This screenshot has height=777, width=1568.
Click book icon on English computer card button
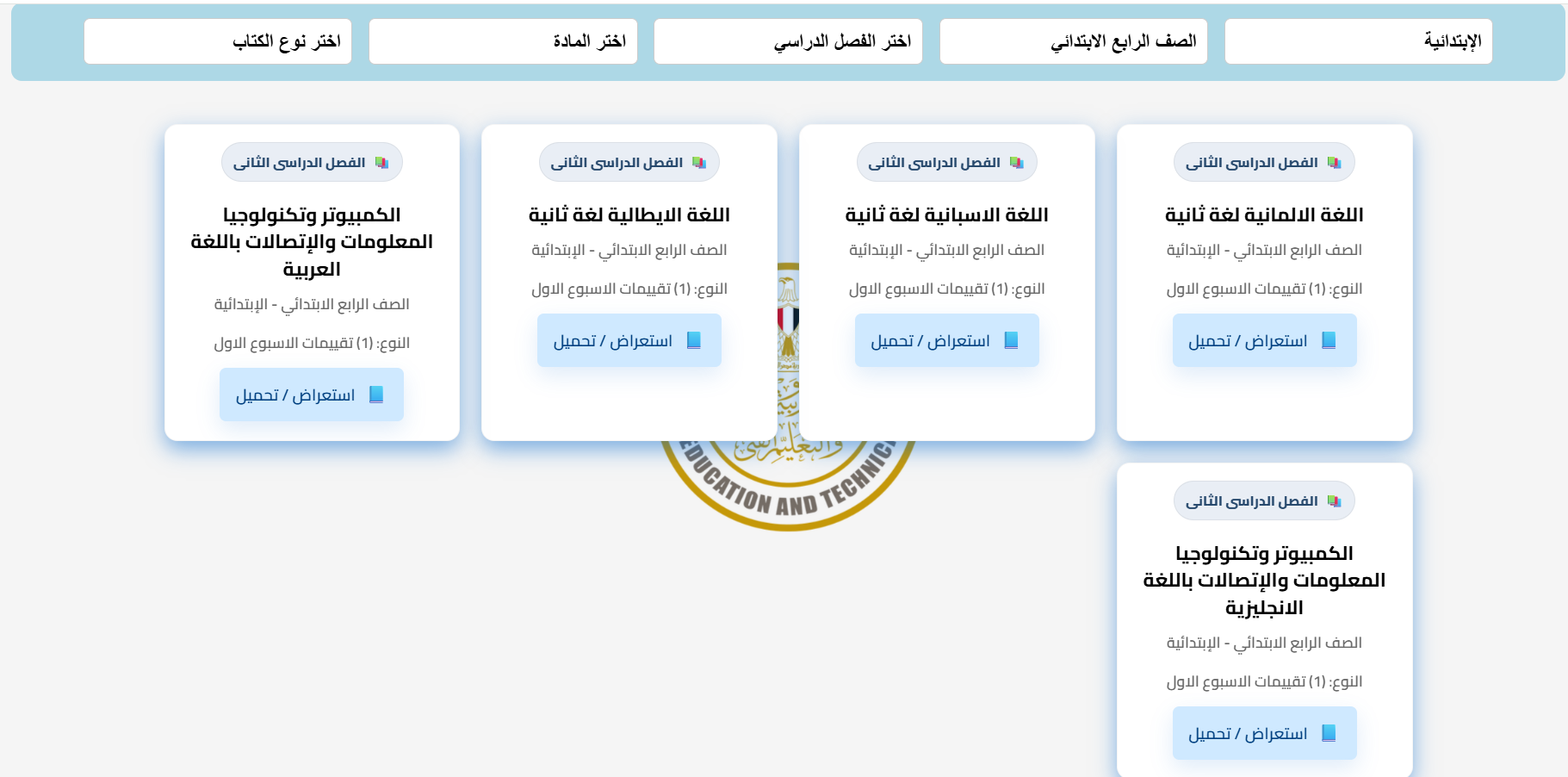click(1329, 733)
..........
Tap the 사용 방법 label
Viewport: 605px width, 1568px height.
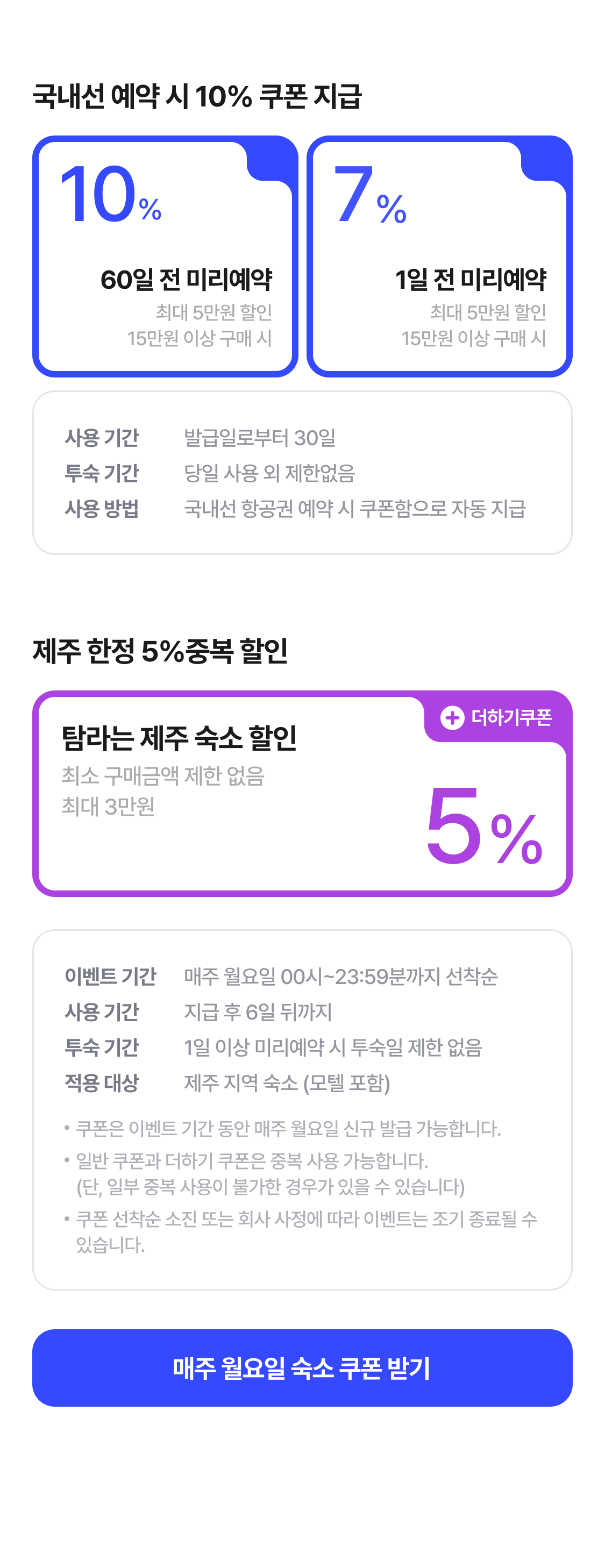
..........
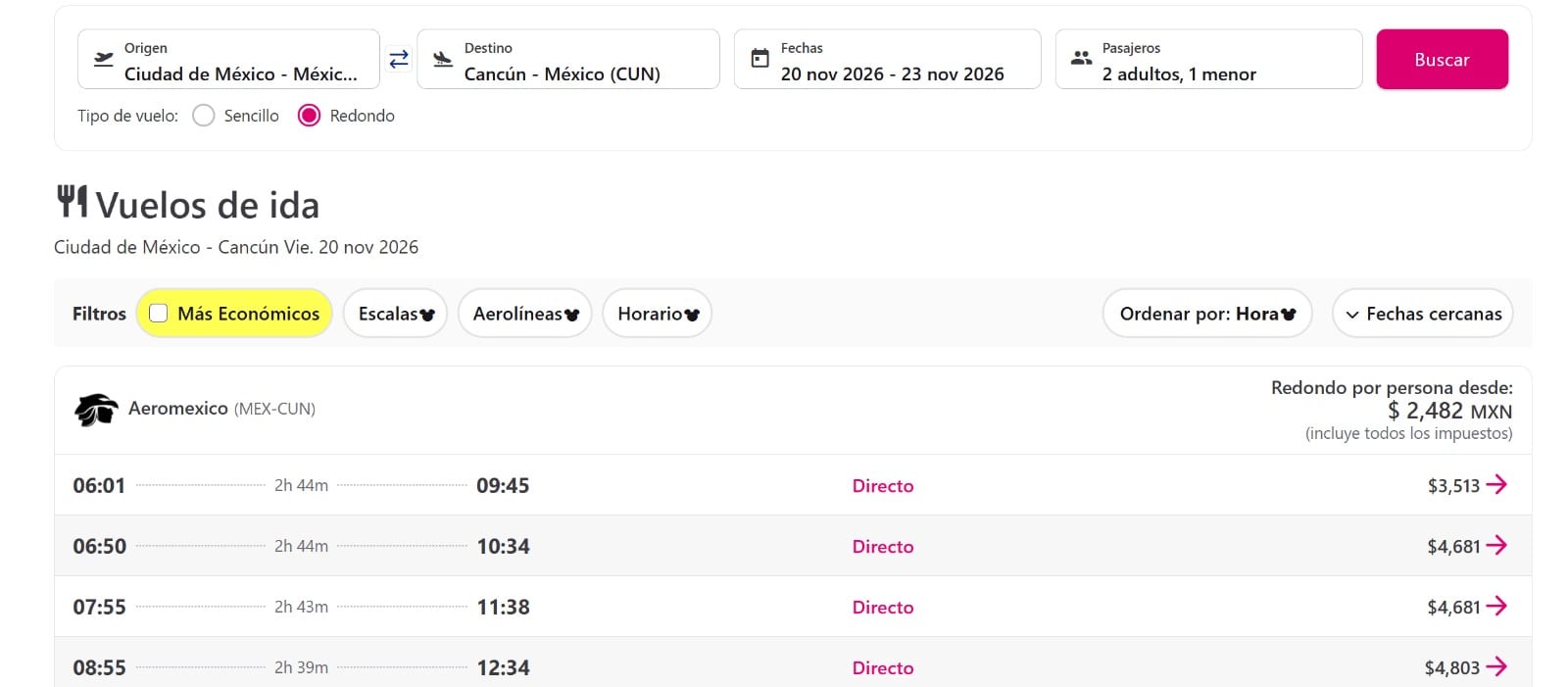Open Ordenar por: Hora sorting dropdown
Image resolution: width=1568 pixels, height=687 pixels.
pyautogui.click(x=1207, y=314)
..........
Problem description :: Repeat the entries above verbatim, but only from the line that has "Tap the 사용 방법 label" down to the line that has "Viewport: 605px width, 1568px height.", inclusive.

Result of the task ::
Tap the 사용 방법 label
Viewport: 605px width, 1568px height.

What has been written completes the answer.